6. Performance and expectations
Implementing a performance management system fosters a culture of accountability and continuous improvement. Netflix’s widely studied high-performance culture, recently reaffirmed in their 2024 culture memo, demonstrates this.
Netflix hires experienced professionals who thrive in environments of freedom and responsibility, paying top-of-market compensation to attract and retain exceptional talent. To prevent burnout, they implement unlimited vacation policies and encourage actual usage, maintain flexible working arrangements, and explicitly discourage long hours. Instead of measuring time spent, they focus on impact delivered. Teams are kept intentionally lean, with each member bringing significant expertise and value, rather than distributing work across larger groups.

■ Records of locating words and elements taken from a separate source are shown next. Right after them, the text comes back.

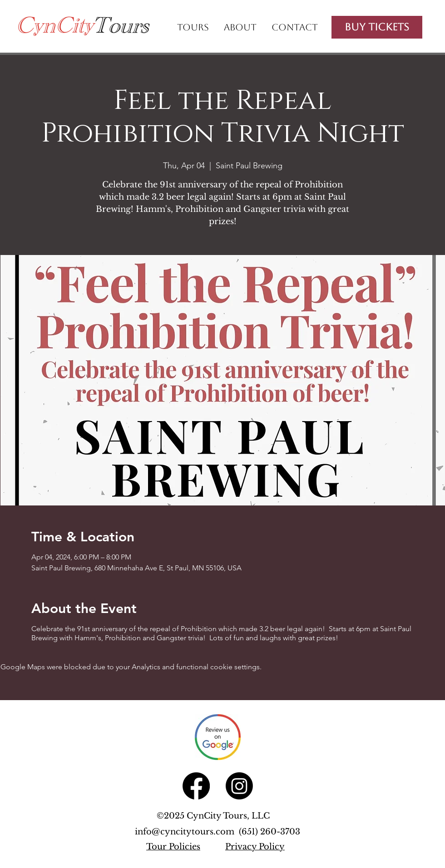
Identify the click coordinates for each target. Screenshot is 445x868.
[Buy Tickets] (377, 27)
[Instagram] (239, 786)
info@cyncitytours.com (187, 832)
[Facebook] (196, 786)
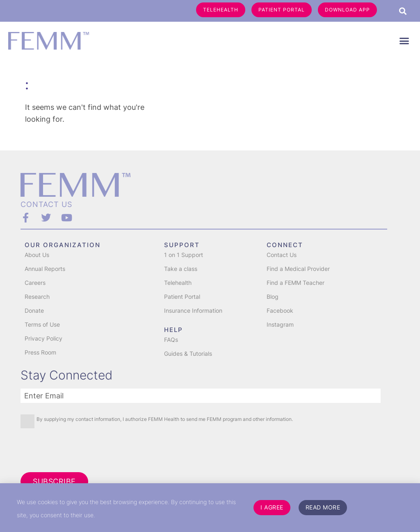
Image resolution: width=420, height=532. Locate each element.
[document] (210, 266)
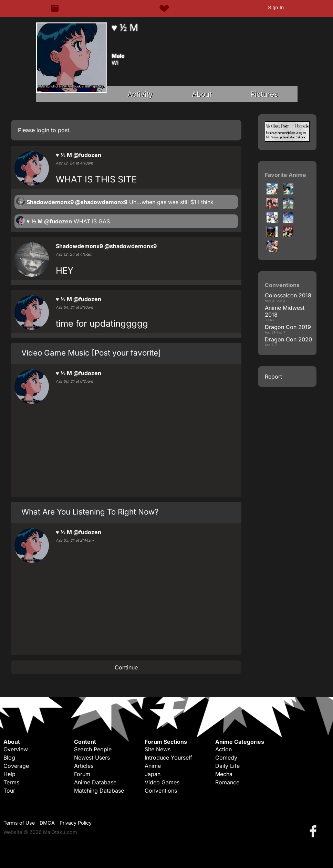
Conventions (161, 791)
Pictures (264, 94)
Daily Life (227, 766)
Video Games (162, 782)
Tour (9, 791)
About (202, 94)
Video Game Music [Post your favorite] (91, 352)
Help (9, 774)
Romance (227, 782)
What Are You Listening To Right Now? (90, 511)
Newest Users (92, 758)
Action (223, 749)
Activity (140, 94)
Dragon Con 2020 (288, 339)
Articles (84, 766)
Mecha (224, 774)
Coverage (16, 766)
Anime (153, 766)
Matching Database (99, 791)
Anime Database (95, 782)
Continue (126, 667)
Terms (11, 782)
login (43, 130)
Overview (15, 749)
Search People (93, 749)
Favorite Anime (285, 175)
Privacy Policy (75, 823)
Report (273, 377)
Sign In (276, 8)
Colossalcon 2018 (288, 295)
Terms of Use (19, 823)
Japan (153, 774)
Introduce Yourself (168, 758)
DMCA (47, 823)
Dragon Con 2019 (288, 327)
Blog (9, 758)
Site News (157, 749)
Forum (82, 774)
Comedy (226, 758)
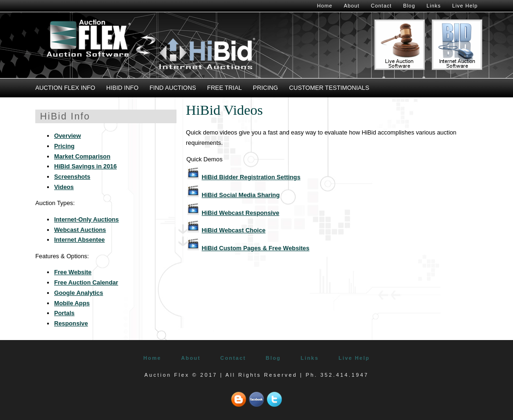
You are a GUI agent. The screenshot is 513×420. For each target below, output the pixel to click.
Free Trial (224, 87)
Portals (64, 313)
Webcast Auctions (80, 230)
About (351, 6)
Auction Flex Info (65, 87)
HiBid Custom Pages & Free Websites (256, 248)
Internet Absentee (80, 239)
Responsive (71, 323)
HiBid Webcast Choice (234, 230)
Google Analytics (79, 293)
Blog (409, 6)
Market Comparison (82, 156)
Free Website (72, 272)
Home (324, 6)
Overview (67, 135)
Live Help (465, 6)
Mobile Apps (72, 303)
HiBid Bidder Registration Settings (251, 177)
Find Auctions (173, 87)
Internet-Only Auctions (86, 219)
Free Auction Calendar (86, 282)
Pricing (265, 87)
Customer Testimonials (329, 87)
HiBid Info (122, 87)
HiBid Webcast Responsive (240, 213)
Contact (381, 6)
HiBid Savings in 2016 (85, 166)
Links (433, 6)
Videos (64, 187)
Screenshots (72, 176)
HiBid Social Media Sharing (241, 195)
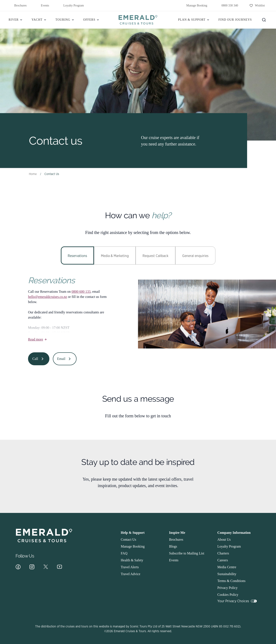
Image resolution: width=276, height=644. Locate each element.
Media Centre (227, 567)
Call (39, 359)
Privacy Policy (227, 588)
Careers (223, 560)
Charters (223, 553)
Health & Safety (132, 560)
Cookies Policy (228, 594)
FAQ (124, 553)
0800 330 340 (227, 6)
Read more (38, 339)
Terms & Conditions (231, 581)
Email (65, 359)
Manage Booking (194, 6)
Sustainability (227, 574)
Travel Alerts (130, 567)
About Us (224, 540)
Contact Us (128, 540)
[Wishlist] (257, 6)
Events (42, 6)
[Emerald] (138, 20)
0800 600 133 (81, 292)
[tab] (77, 256)
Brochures (18, 6)
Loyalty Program (71, 6)
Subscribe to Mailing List (187, 553)
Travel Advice (130, 574)
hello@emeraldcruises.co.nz (48, 297)
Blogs (173, 546)
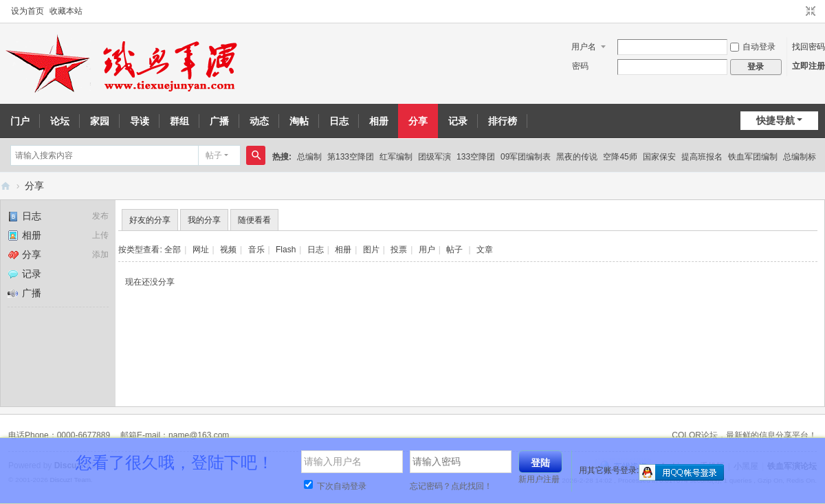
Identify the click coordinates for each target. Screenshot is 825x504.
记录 (458, 121)
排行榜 (503, 121)
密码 (580, 66)
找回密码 (808, 47)
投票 (399, 250)
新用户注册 (539, 479)
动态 (259, 121)
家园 (100, 121)
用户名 (584, 47)
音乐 (256, 250)
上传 (100, 235)
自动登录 (753, 47)
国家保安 (659, 157)
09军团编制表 (525, 157)
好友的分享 (150, 220)
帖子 (214, 155)
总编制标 (800, 157)
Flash (285, 250)
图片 (371, 250)
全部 (173, 250)
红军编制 (396, 157)
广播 (219, 121)
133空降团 (476, 157)
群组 (179, 121)
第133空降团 (351, 157)
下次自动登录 (335, 486)
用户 (427, 250)
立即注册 (808, 66)
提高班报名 (702, 157)
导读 (140, 121)
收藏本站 (66, 11)
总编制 (309, 157)
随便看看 (254, 220)
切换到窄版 (811, 12)
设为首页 (28, 11)
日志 (339, 121)
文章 (485, 250)
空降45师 (619, 157)
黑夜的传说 (577, 157)
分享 (418, 121)
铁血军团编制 (753, 157)
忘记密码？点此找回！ (451, 486)
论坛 (60, 121)
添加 (100, 254)
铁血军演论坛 (6, 186)
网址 (201, 250)
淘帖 (299, 121)
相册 (379, 121)
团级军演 (434, 157)
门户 (20, 121)
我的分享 (204, 220)
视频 (228, 250)
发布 (100, 216)
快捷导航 (776, 120)
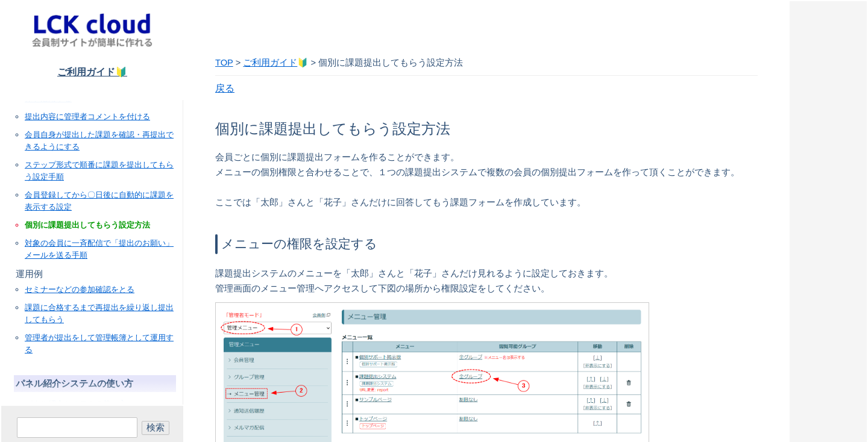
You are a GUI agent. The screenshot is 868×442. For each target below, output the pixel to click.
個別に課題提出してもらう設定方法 (87, 225)
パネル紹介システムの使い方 (75, 403)
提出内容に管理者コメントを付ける (87, 116)
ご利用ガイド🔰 (92, 72)
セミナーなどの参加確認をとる (80, 289)
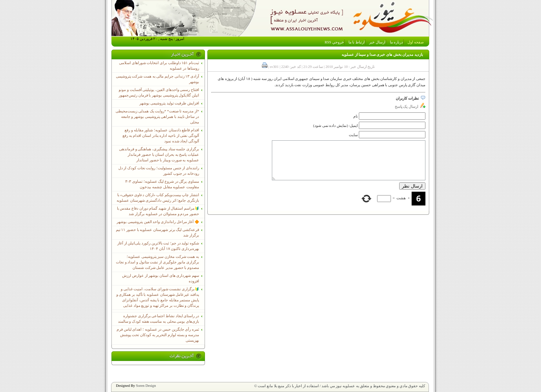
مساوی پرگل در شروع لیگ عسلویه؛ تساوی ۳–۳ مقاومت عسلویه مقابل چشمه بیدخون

The company’s “keeper test” is a fundamental part of their performance management approach. Managers regularly ask themselves: “If this person were interviewing elsewhere, would I fight hard to keep them?” This isn’t about constant pressure, but rather about maintaining honest dialogue about performance and fit. If the answer is “no,” they provide generous severance packages rather than maintaining ongoing employment.
Netflix’s approach focuses on providing context rather than top-down control. In practice, this means leaders spend significant time sharing detailed information about company strategy, market conditions, and business challenges. For example, instead of dictating specific technical solutions, leaders might share comprehensive data about customer behavior, cost constraints, and strategic priorities, then trust their teams to make informed decisions.
Final thoughts
Picture this: Your phone buzzes with another escalation. But this time is different. Instead of jumping into firefighter mode, you see an opportunity for fireproofing.
Take that production incident, customer escalation, or team bottleneck and ask:
- What patterns made this inevitable?
- Which structures allow these patterns to persist?
- What system could prevent this entirely?
Then build it. While others scramble from crisis to crisis, you’ll be methodically eliminating the conditions that create them.